= PROBLEM STATEMENT =
Would you transcribe the entries below, beginning at the line with "Task: Click the report time 10:10:04" and ending after the line with "Task: Open Job Class Title column menu icon", exactly, with no picture and nothing more?

*** Opening DATA TO PROCESS ***

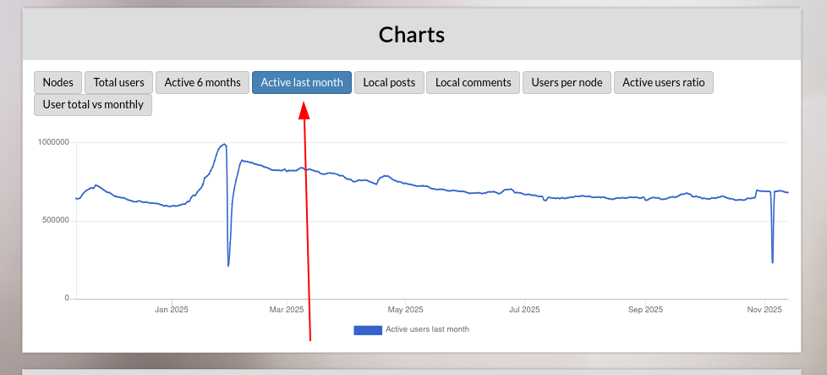Screen dimensions: 827x375
Task: Click the chart peak near 1000000
Action: [224, 145]
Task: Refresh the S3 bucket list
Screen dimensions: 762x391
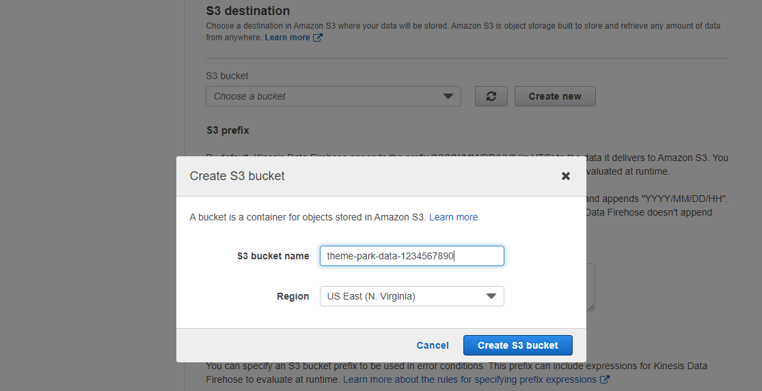Action: tap(491, 96)
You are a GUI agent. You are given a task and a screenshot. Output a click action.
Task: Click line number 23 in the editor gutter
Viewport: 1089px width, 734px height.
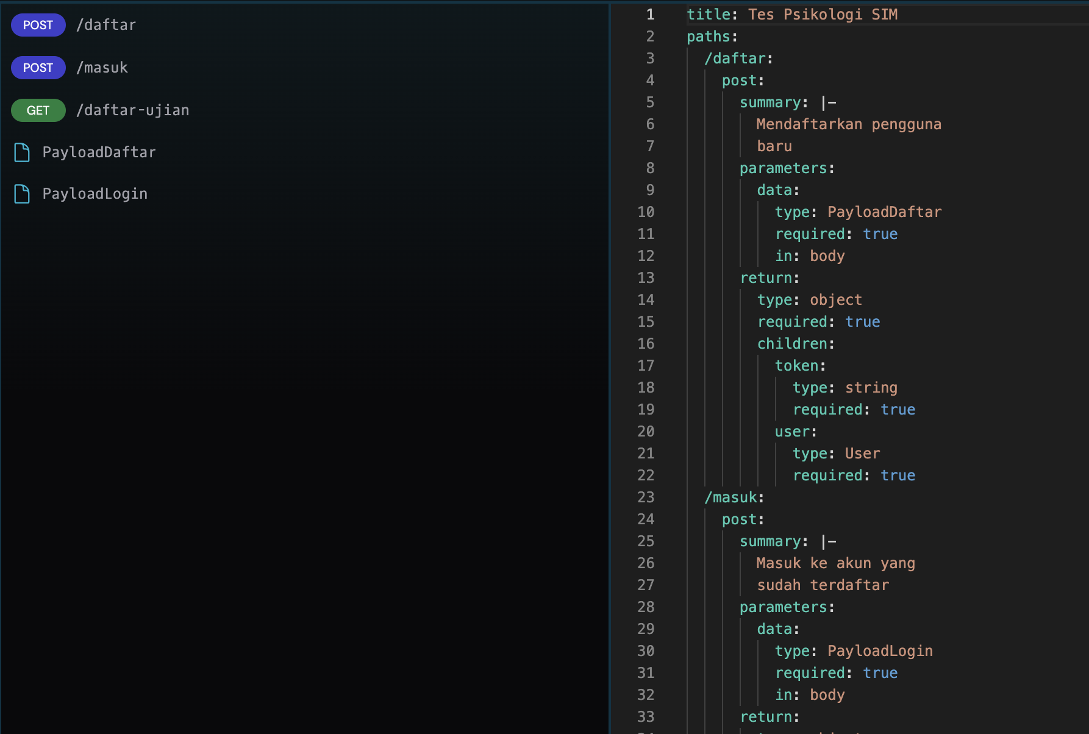(646, 497)
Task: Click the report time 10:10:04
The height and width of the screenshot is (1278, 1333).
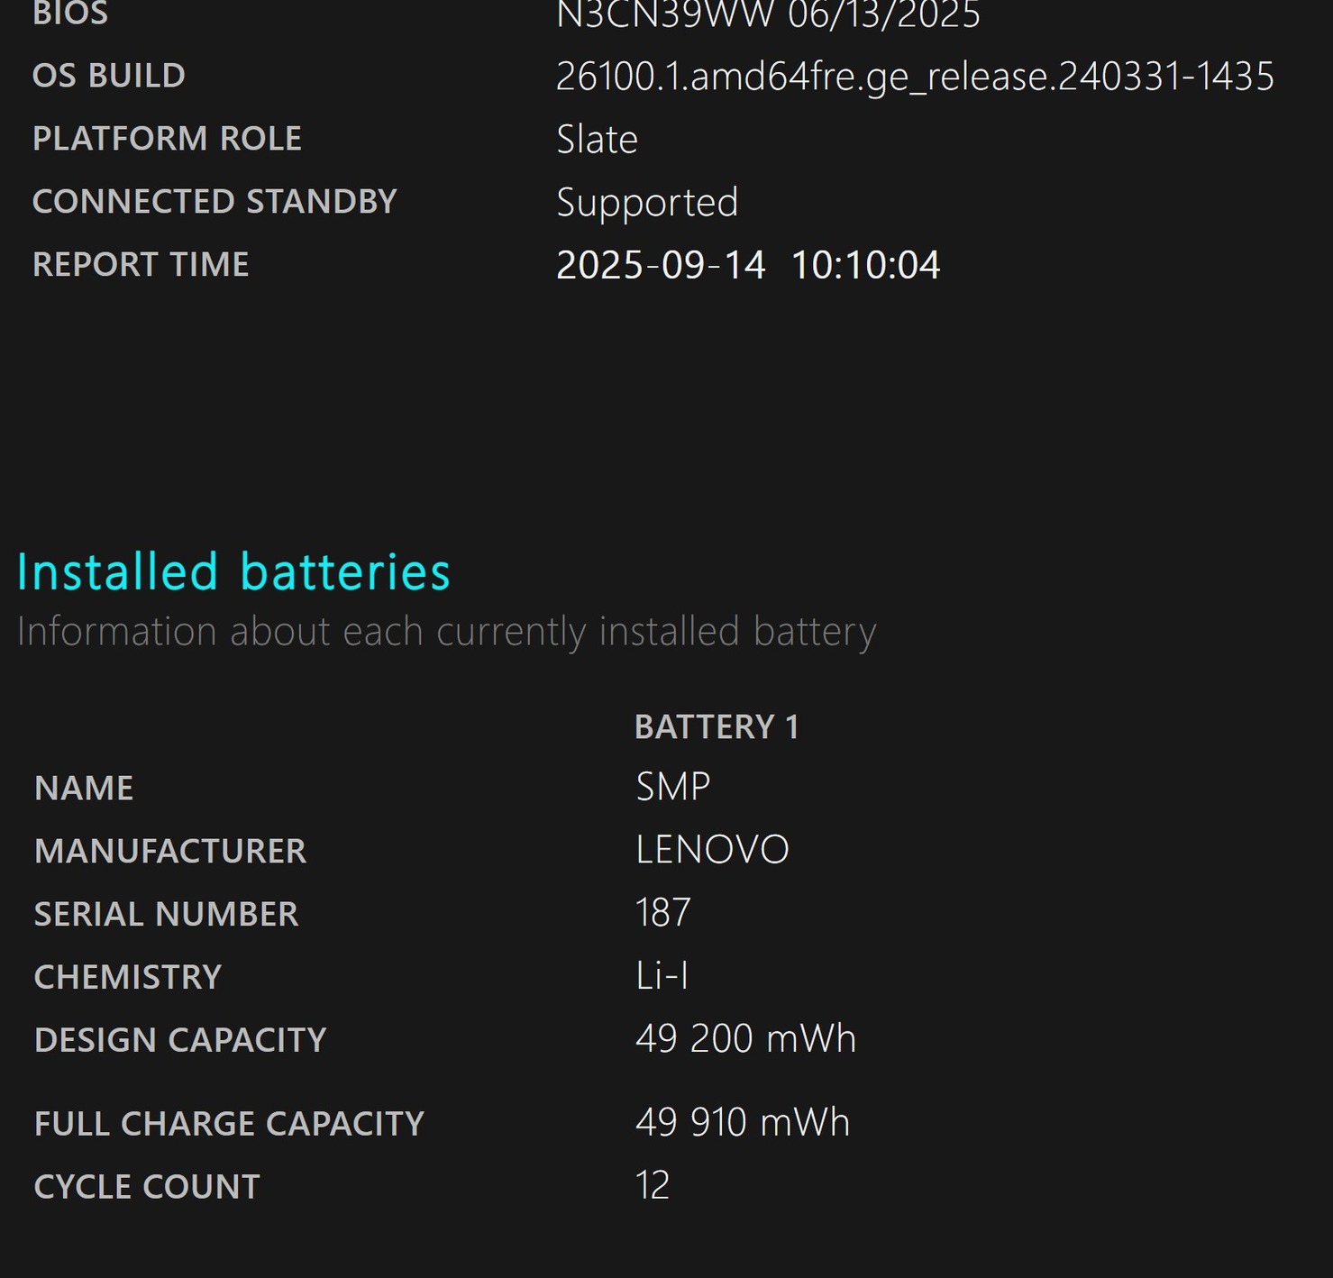Action: (x=865, y=266)
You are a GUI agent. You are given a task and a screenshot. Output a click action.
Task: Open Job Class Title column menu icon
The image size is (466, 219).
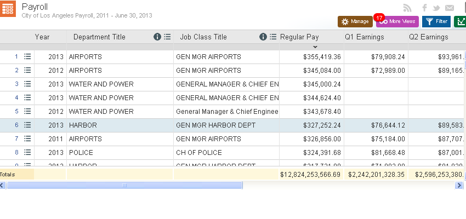click(x=273, y=37)
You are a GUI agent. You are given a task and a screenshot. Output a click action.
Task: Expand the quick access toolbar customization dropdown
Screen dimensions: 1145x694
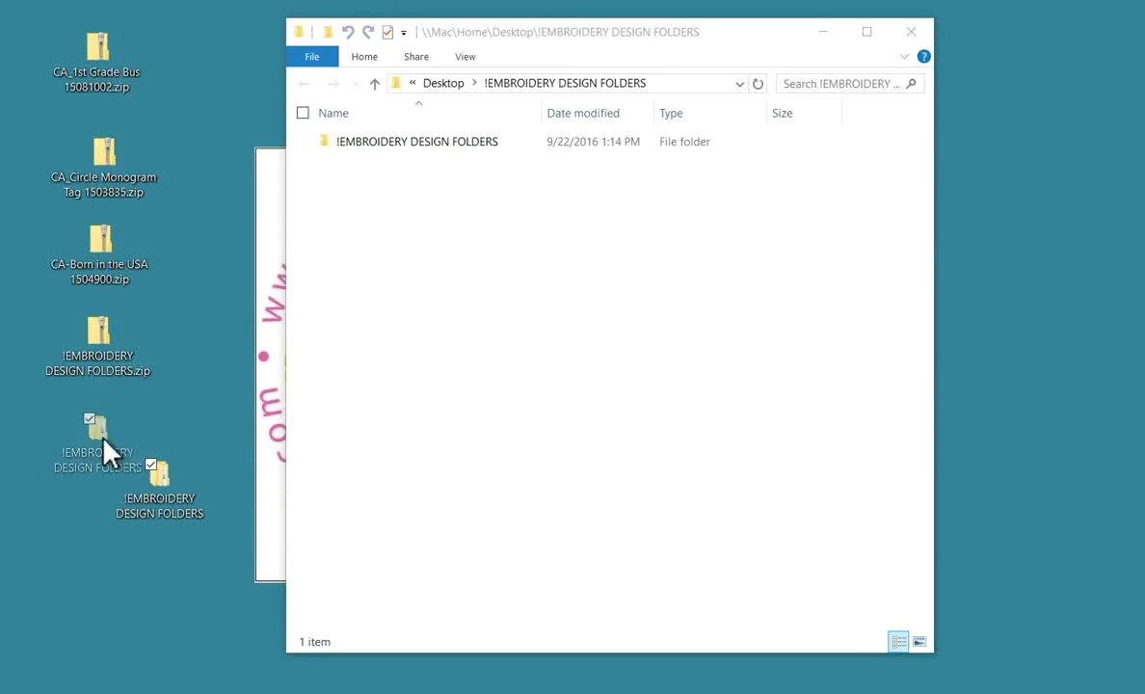coord(404,32)
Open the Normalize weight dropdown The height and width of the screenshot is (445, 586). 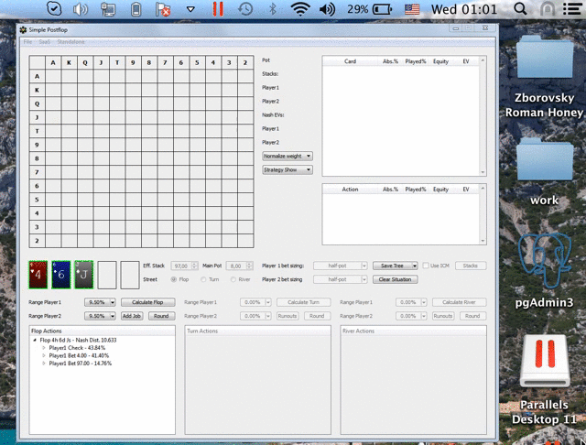click(288, 157)
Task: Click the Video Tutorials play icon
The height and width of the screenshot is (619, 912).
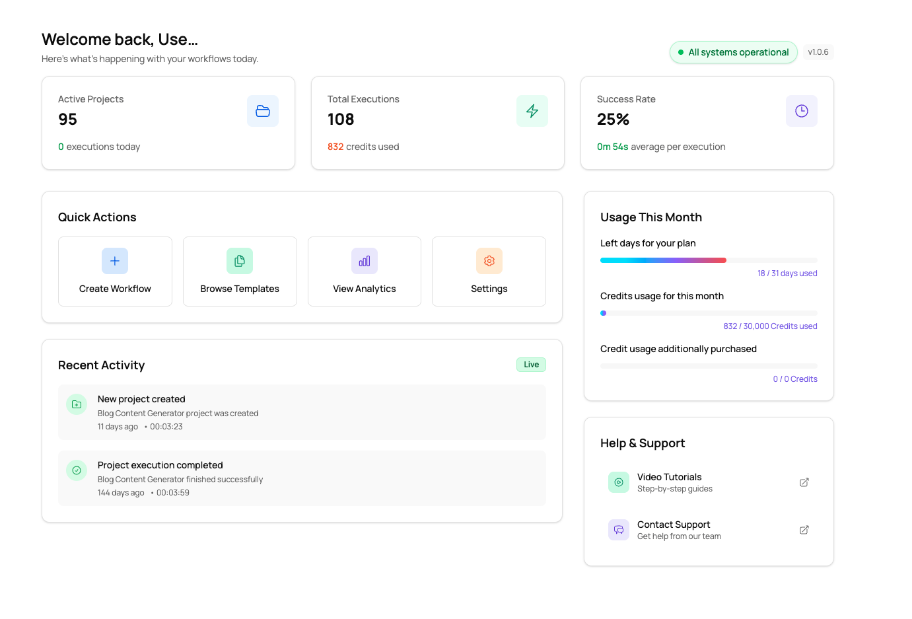Action: tap(619, 482)
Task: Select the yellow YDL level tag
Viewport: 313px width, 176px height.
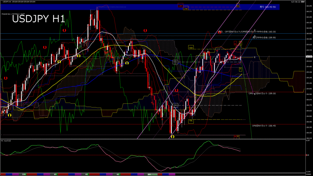Action: 191,121
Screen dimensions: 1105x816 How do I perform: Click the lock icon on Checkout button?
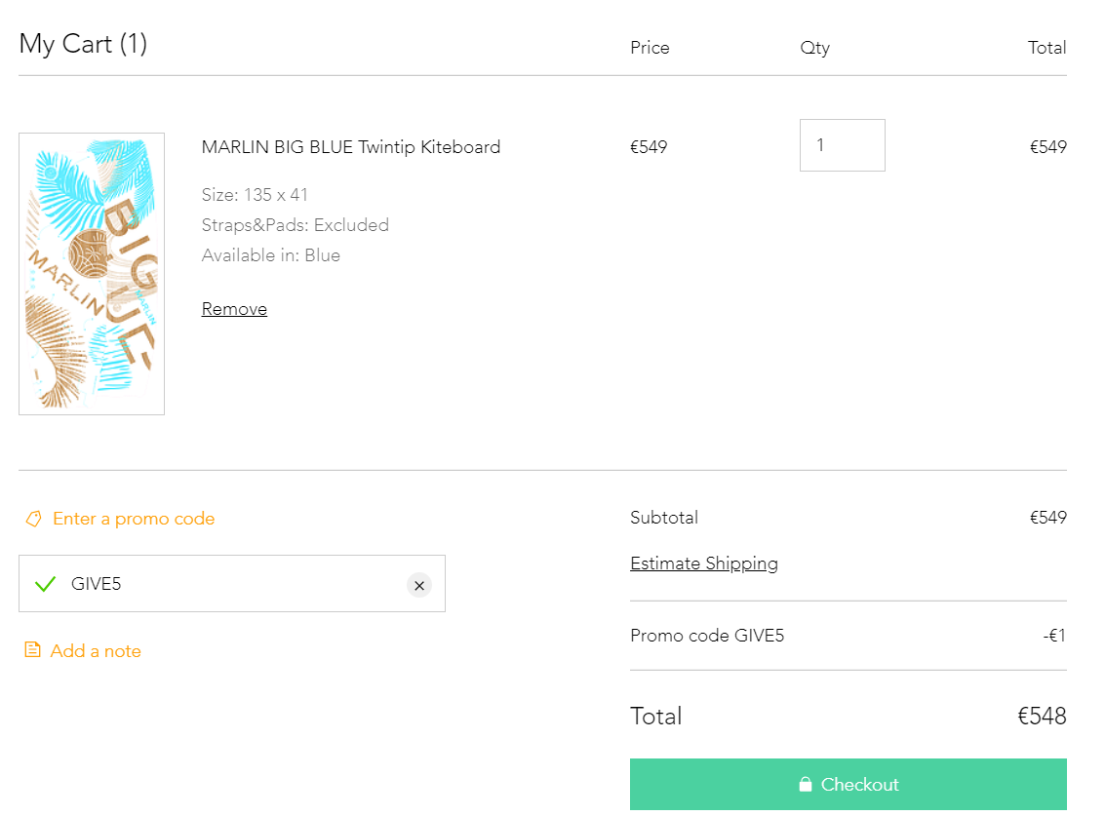(x=806, y=785)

*** Closing DATA TO PROCESS ***

= OUTPUT BELOW =
Task: Click the report time 10:10:04
The height and width of the screenshot is (1278, 1333).
Action: (x=865, y=266)
You are a GUI agent. You are given a task and a screenshot. Output a click action.
Task: Open Job Class Title column menu icon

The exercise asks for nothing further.